Minister of Mission of Switzerland to Italy
- In office 31 July 1902 - 30 November 1914 (his death)
- President: Ernst Brenner
- Preceded by: Gaston Carlin

Minister of Mission of Switzerland to the United States
- In office 23 November 1894 - 30 July 1902
- President: Emil Frey
- Preceded by: Alfred de Claparède

Personal details
- Born: Giovanni Battista Pioda 24 April 1850 Lugano, Switzerland
- Died: 30 November 1914 (aged 64) Anzio, Kingdom of Italy (now Italy)
- Spouse: Maria Federici

= Giovanni Battista Pioda II =

Swiss diplomat (1850-1914)

Giovanni Battista Pioda II (24 April 1850 – 30 November 1914) colloquially also Giovan Battista Pioda and Jean Baptiste Pioda was a Swiss diplomat who served Minister of Switzerland to Italy from 1902 to 1914 succeeding Gaston Carlin. Previously he served as Minister of Switzerland to the United States in Washington, D.C. between 1894 and 1902 succeeding Alfred de Claparède. He was among the first professional diplomats of Switzerland.

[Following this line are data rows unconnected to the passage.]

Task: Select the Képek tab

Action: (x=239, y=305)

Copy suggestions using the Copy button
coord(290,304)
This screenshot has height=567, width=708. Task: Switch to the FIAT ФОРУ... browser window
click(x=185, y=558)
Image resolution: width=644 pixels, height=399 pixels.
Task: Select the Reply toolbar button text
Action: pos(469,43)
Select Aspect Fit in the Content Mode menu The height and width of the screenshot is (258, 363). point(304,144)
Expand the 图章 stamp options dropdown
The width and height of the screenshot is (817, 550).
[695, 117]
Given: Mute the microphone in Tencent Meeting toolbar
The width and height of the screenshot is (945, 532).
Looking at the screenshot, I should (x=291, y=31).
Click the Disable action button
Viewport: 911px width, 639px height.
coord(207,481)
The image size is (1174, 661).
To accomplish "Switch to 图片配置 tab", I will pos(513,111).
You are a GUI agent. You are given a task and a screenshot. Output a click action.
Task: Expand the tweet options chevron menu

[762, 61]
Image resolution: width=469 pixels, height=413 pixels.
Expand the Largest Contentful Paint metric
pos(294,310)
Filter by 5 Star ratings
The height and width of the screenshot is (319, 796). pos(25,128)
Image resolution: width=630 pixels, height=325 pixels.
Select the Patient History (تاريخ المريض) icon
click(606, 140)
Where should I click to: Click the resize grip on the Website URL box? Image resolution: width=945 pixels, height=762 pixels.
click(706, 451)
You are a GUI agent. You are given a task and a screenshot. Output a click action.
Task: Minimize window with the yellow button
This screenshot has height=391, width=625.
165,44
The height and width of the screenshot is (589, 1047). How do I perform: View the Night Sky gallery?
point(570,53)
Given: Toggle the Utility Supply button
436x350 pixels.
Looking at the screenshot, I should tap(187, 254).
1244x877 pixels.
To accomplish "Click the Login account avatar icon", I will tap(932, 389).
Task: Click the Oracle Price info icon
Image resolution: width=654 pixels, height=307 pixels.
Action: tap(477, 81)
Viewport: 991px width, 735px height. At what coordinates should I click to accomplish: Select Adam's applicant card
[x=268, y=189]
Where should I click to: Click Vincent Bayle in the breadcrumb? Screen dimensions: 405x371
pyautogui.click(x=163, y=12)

== Early life and education ==
Pioda was born 24 April 1850 in Lugano, Switzerland, to Giovanni Battista Pioda Sr., a state attorney, diplomat and member of the Federal Council (Switzerland), and Anna Pioda (née Sozzi). His brothers include Carlo Eugenio Pioda and Gioachimo Pioda. He studied law in Switzerland and Italy completing a Licentiate degree in Rome in 1880.